Obama Should Answer for Middle East Failures
President Barack Obama predicated his foreign policy on a simple idea: that he would pursue alliances and friendships based on “mutual respect and mutual interests.” Turning away from George W. Bush’s ideologically driven Freedom Agenda was a natural pivot for Obama. Bush’s agenda was ideological. Obama’s was practical.
But Obama’s approach to the region was not quite free from an ideology. He had an ideological confidence in his own gifts, both biographical and intellectual. He anticipated that he would transform America’s relationship with the region through his own speeches, his own engagement and his own efforts.
Recall, that his first diplomatic offensives were aimed squarely at the Arab world. He took on the challenge of forging peace between Israel and the Palestinians right from the outset. One of his first major speeches as president was delivered in Cairo, where his practiced Arabic phrases were aimed at presenting American leadership in a new light, and with a new sound. One cannot say that Obama has ignored his promise to attend to America’s status in the Arab and Muslim world. Attention was paid. Energy was expended. Presidential capital was spent.
How fares this approach?
Across the crescent of states stretching from North Africa through Central Asia, America’s friends are fewer, its influence smaller, its strategic position weakened. America has lost its reliable ally in Egypt, the most populous Arab nation, now ruled by the Muslim Brotherhood. It has lost the respect of people in Syria, who in rebellion against a dictator see American support as toothless and empty. Iran, America’s most implacable enemy in the world, squashed a popular uprising without fearing American action — and now moves into the void we left behind in Iraq.

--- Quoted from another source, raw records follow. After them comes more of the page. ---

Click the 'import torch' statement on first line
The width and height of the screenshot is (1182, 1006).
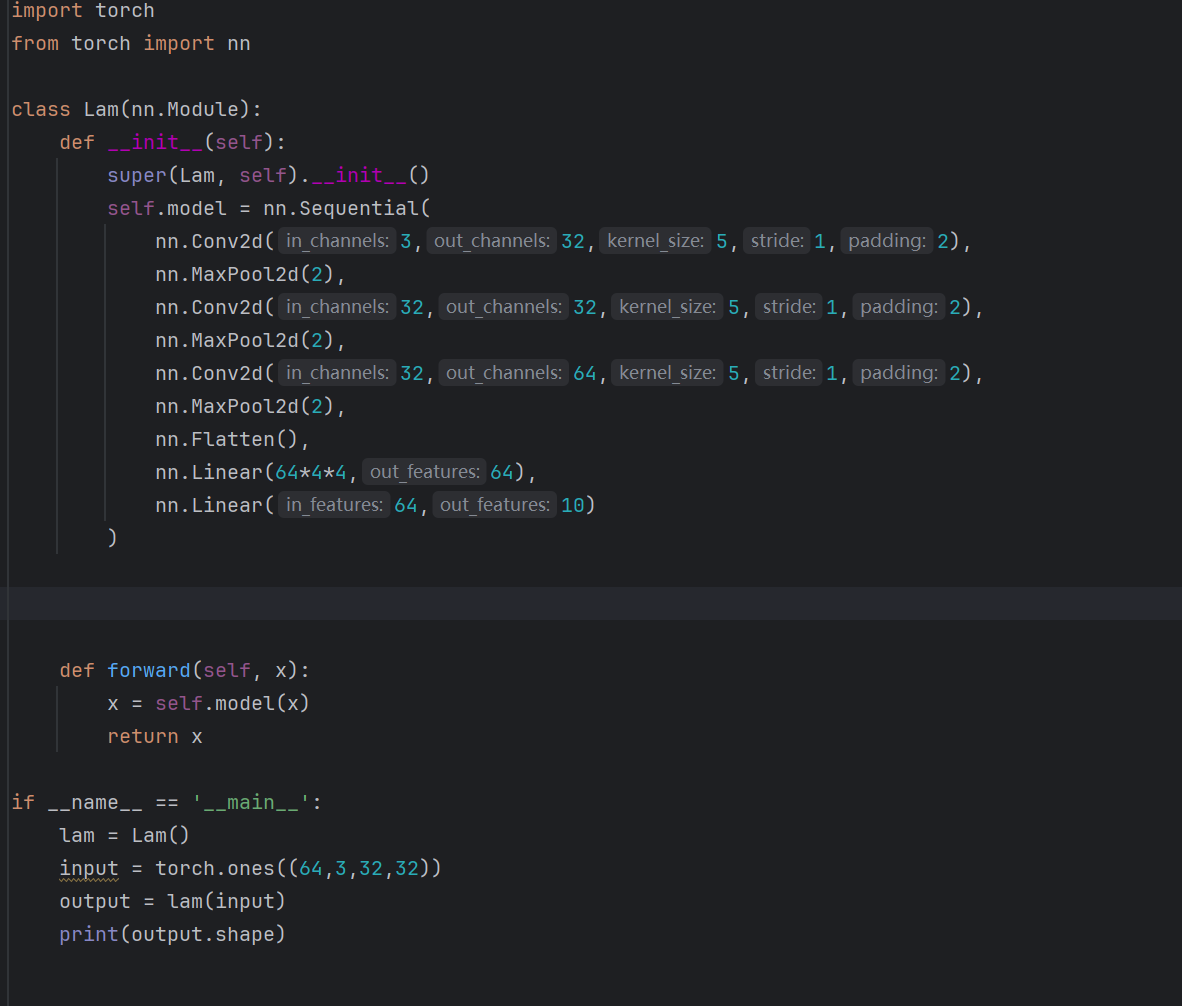(83, 11)
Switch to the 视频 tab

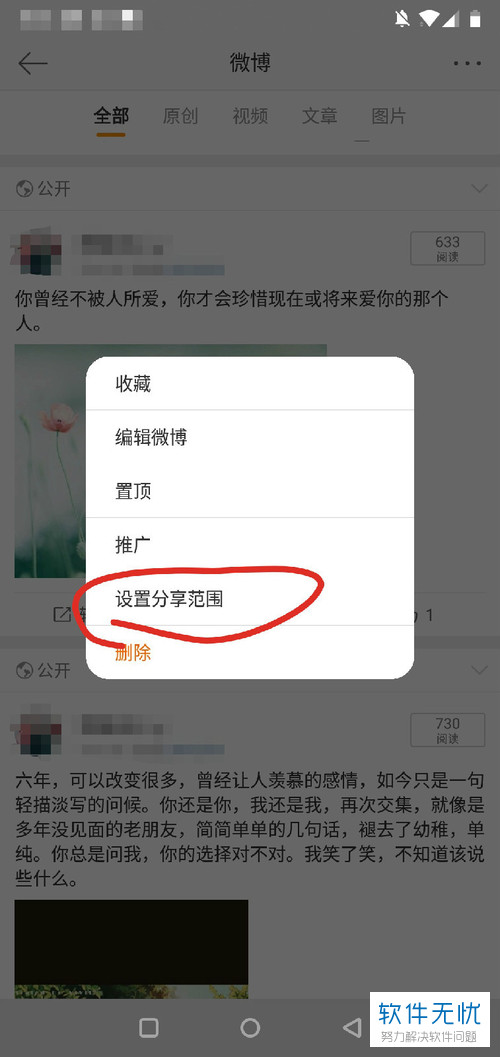[250, 116]
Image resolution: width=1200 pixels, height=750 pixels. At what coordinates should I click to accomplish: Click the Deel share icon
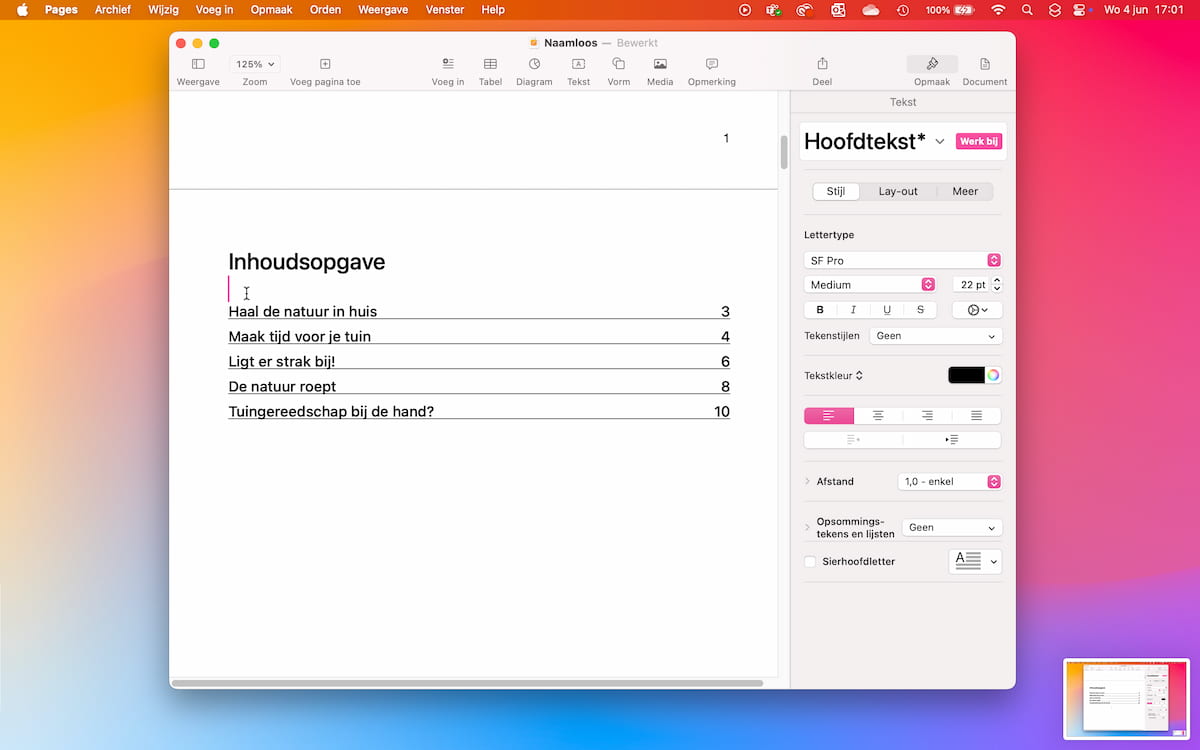822,65

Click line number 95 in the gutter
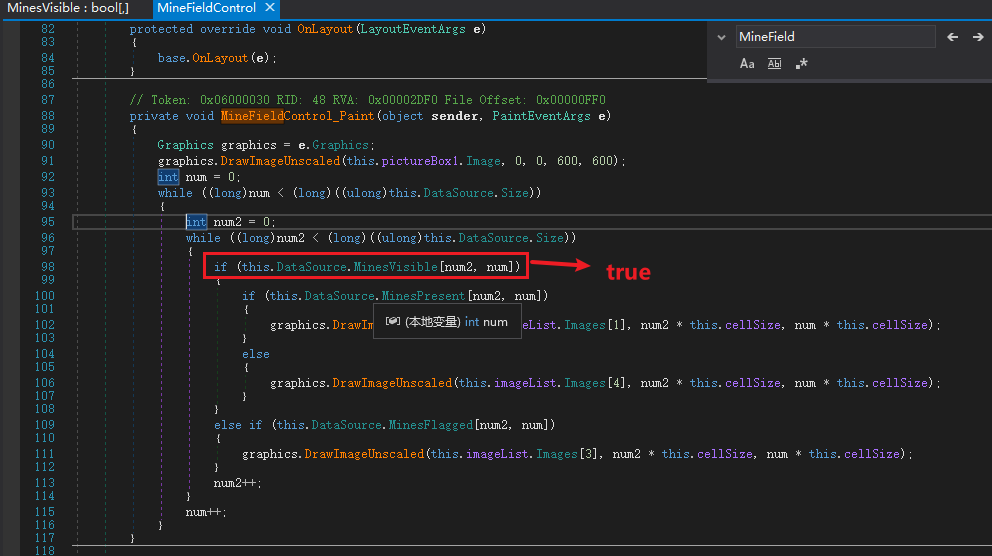pos(48,222)
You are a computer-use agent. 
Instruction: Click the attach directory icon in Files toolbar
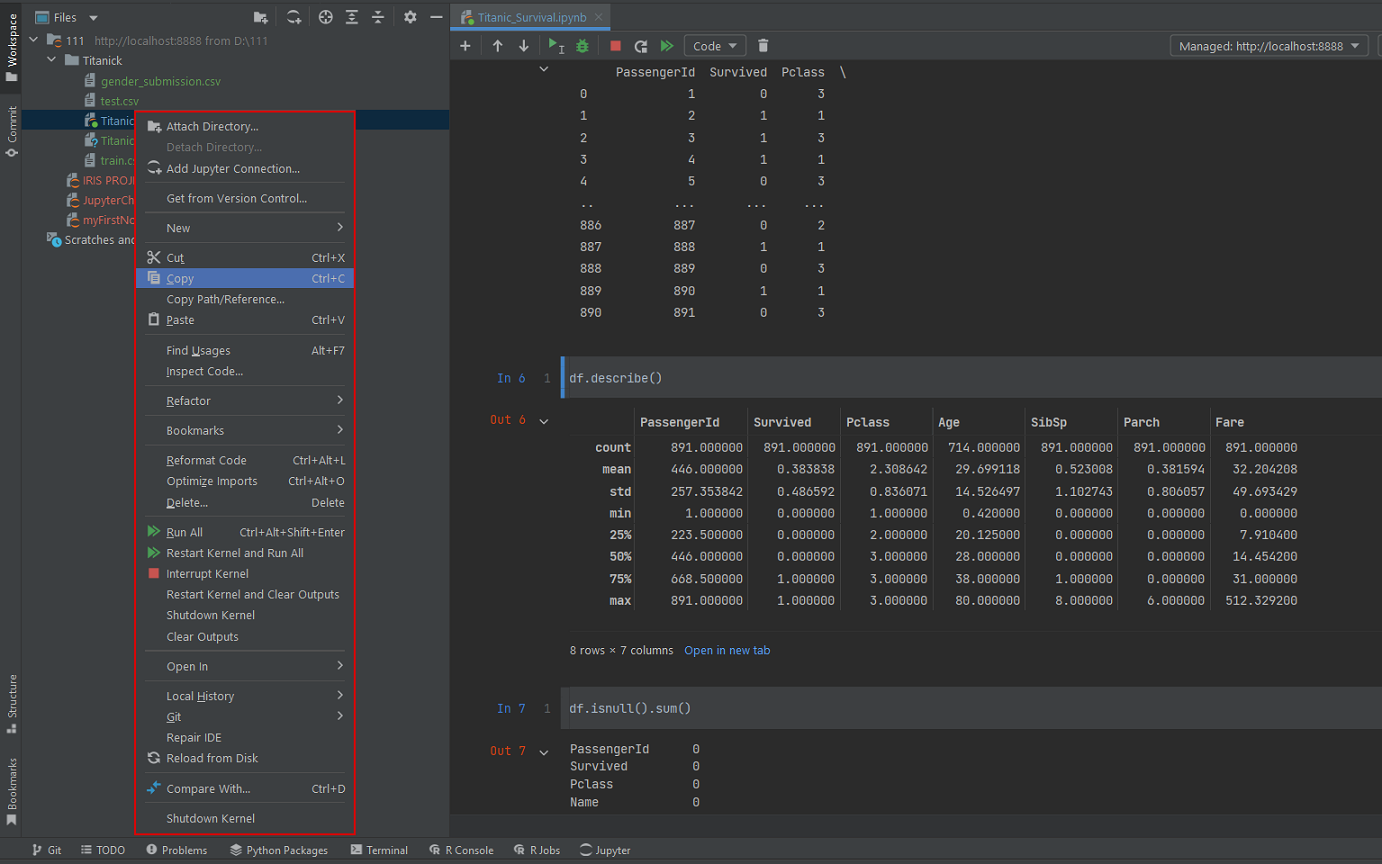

And this week, our ambassador in Libya, together with three other diplomatic officials, was murdered in a planned operation while a mob in Egypt scaled the fences of our embassy, burned the American flag and raised the flag of al-Qaeda. All on September 11 — a day when anti-Americans are feeling particularly nostalgic. With these kinds of results, and in the middle of a presidential election, it’s easy to slip into blame-shifting mode. Obama’s allies do not want to accept that all these actions are his fault, and that besides, Iraq was such a colossal error that nothing on Obama’s watch compares.
For the sake of argument, let’s accept that Iraq was a greater foreign policy error than anything that Obama has committed. I do not accept the argument, but would rather focus merely on Obama and his policies. Let’s stipulate that Obama’s struggles in the region stand on their own, and are no worse or better than those of Bush, Clinton, Bush, Reagan or Carter.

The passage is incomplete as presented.